We all know that teenagers are notorious for being rebellious. But is it an important, natural phase? I believe so. When I think about my teenage rebellion (not cutting my hair and wearing clothes that my parents would rather me not wear) I see how important it was in my develop as an adult. My wife also tells of her rebellion which took the form of not wearing her school uniform correctly. While these examples are clearly rebellion, they did not really harm anyone and helped us develop our self awareness. So why do teens rebel and should we let them?

1. Teenagers have a need for independence. Letting teenagers rebel in areas that are not really big deals (such as keeping their rooms clean, growing out their hair or cutting their hair) helps them begin to feel that they’re capable of self-sufficiency. This doesn’t mean that as parents we should just stop asking them to clean their rooms - it would not be rebellion if we did let them know it bothers us. Also, the less strict the parent, the more outrageous the rebellion has to be in order to get the reaction the teen is trying to get from you.
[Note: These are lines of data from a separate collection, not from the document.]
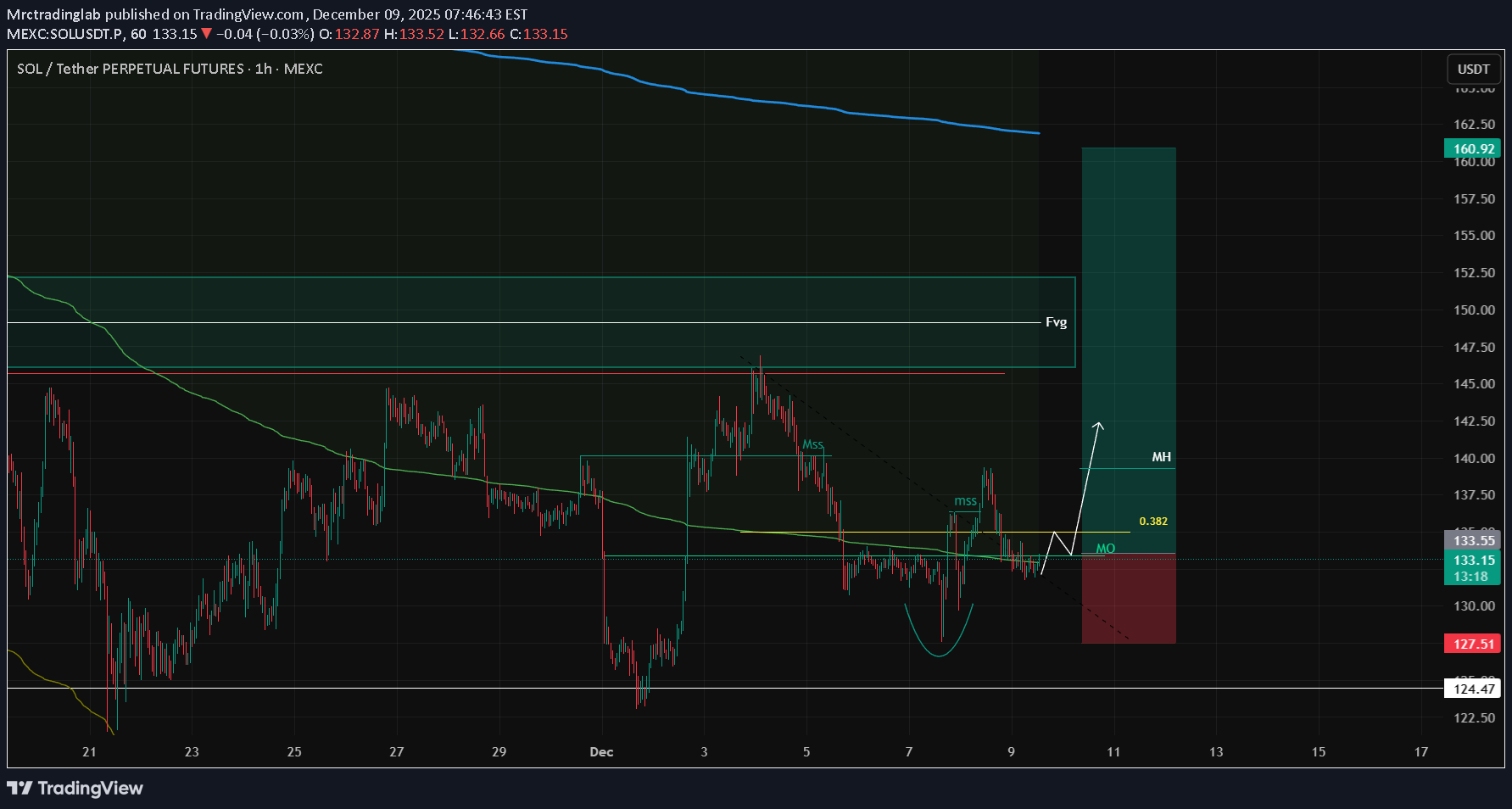Click the red downward change arrow indicator
Screen dimensions: 1512x809
tap(207, 34)
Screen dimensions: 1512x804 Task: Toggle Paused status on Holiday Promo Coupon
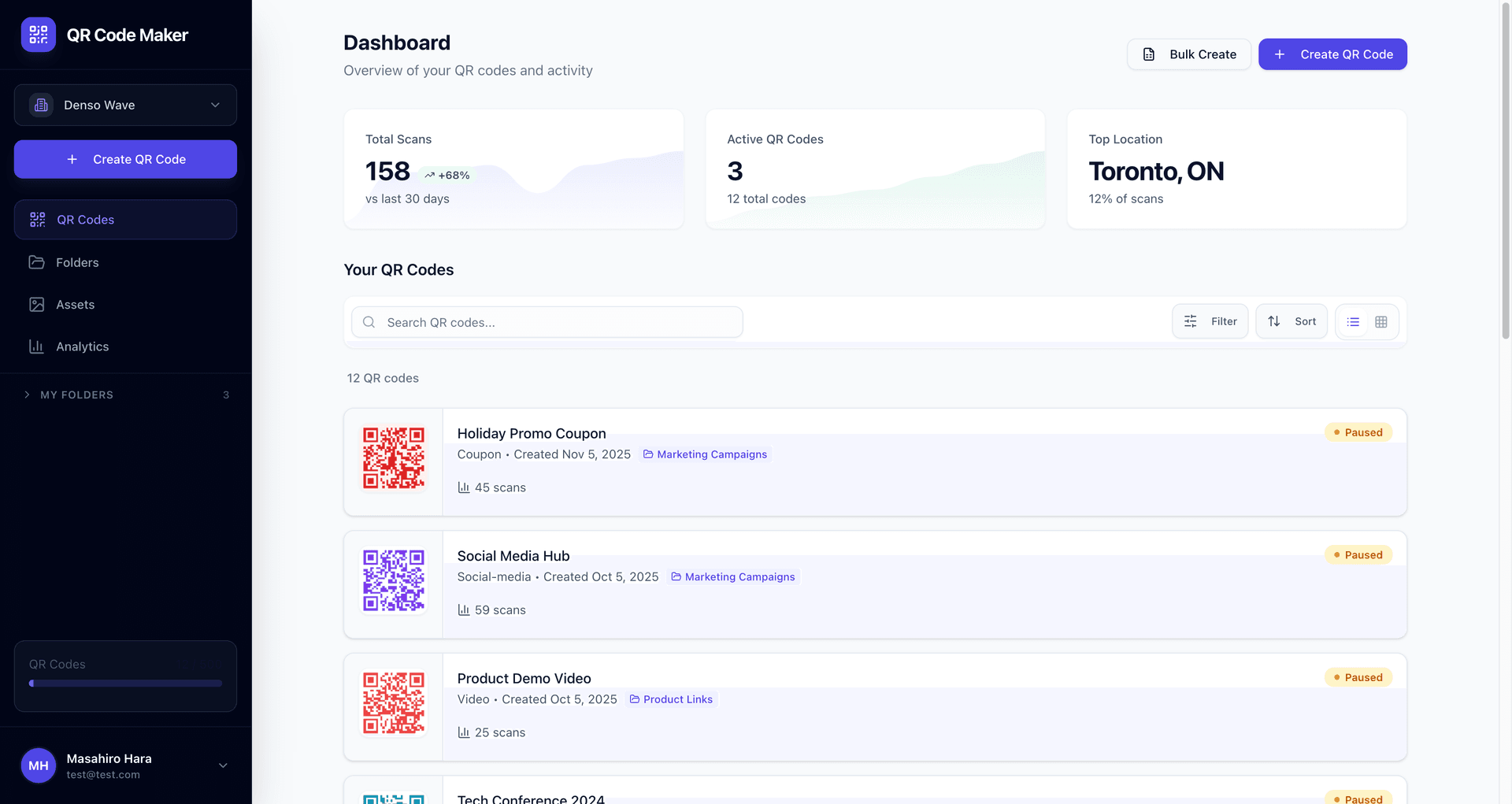click(1358, 432)
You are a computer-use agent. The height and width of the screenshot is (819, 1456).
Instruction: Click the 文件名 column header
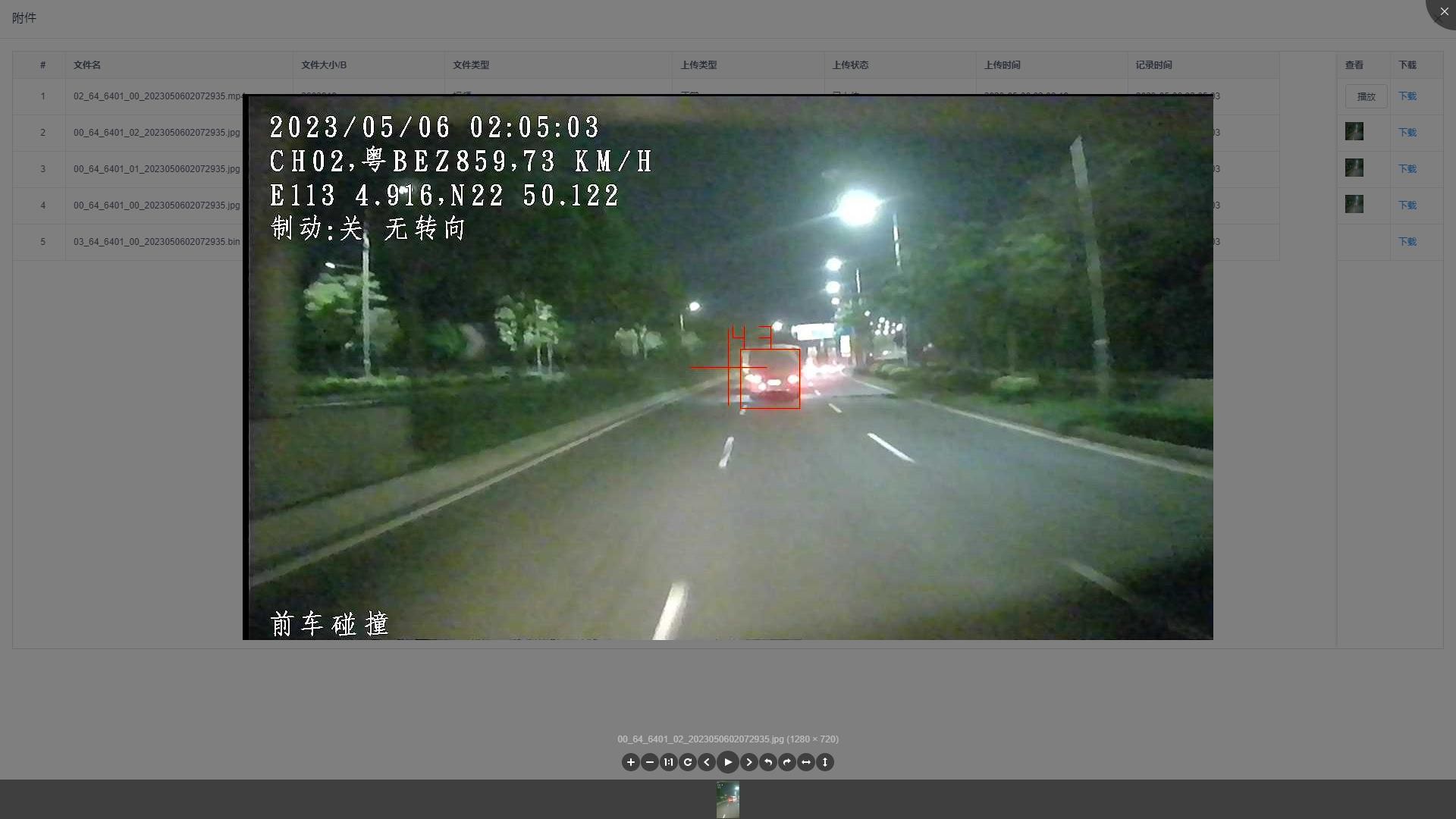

2. Teenagers need to practice making decisions. Lesser harmful types of rebellion still result in consequences that help teenagers learn to make better decisions. Home is the safest place for kids to fail and get back up on their feet again. (I finally cut my hair due to one too many people calling me a “young lady.”) However, I do believe that rebellion such as drug use or harmful influence on others does require appropriate, stricter consequences.

3. Teenagers need to know that you have confidence in them. When you offer confidence in your teenager’s decisions, rebellion may become unnecessary. Assert your support for whatever decision he or she makes, even if it’s not your choice, while encouraging your teenager to include God in the process.